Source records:
##############################

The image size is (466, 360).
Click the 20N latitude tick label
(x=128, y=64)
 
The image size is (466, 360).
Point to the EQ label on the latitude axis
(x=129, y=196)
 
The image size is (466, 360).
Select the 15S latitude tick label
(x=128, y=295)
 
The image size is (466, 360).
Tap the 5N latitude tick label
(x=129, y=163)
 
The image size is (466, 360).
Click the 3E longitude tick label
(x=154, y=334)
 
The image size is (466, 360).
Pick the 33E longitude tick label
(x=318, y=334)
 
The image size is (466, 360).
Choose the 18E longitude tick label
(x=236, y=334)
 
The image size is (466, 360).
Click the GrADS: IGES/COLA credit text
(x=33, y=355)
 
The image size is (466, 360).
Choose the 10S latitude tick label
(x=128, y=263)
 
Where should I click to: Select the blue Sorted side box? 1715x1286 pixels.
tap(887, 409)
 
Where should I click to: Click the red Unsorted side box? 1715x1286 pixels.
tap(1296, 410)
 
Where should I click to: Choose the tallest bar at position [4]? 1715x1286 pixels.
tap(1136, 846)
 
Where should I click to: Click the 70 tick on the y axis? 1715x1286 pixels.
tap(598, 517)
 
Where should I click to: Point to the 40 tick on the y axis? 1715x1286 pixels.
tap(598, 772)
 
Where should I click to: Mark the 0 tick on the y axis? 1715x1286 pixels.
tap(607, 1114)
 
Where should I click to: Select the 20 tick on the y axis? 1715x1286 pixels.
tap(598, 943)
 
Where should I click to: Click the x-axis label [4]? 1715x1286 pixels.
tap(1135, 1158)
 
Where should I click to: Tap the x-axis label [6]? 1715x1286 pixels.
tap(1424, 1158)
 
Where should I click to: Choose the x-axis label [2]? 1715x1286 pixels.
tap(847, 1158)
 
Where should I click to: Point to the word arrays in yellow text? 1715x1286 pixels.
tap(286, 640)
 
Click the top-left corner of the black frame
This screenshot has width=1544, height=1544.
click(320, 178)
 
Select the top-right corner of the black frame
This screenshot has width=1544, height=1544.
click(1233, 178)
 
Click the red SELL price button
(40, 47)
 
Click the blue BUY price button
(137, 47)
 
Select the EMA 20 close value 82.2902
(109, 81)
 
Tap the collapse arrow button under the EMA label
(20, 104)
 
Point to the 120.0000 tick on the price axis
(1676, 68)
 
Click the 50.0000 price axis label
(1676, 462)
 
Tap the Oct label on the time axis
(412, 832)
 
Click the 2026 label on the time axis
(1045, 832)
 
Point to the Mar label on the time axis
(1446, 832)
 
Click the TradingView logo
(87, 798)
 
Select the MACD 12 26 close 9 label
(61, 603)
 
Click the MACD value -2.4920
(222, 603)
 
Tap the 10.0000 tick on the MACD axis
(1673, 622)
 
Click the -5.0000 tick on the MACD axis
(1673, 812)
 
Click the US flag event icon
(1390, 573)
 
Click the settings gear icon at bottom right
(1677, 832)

##############################

▶ [What you need to do] Please report every line in the items above that contains the word "right".

▶ [Response for this exercise]
Select the top-right corner of the black frame
Click the settings gear icon at bottom right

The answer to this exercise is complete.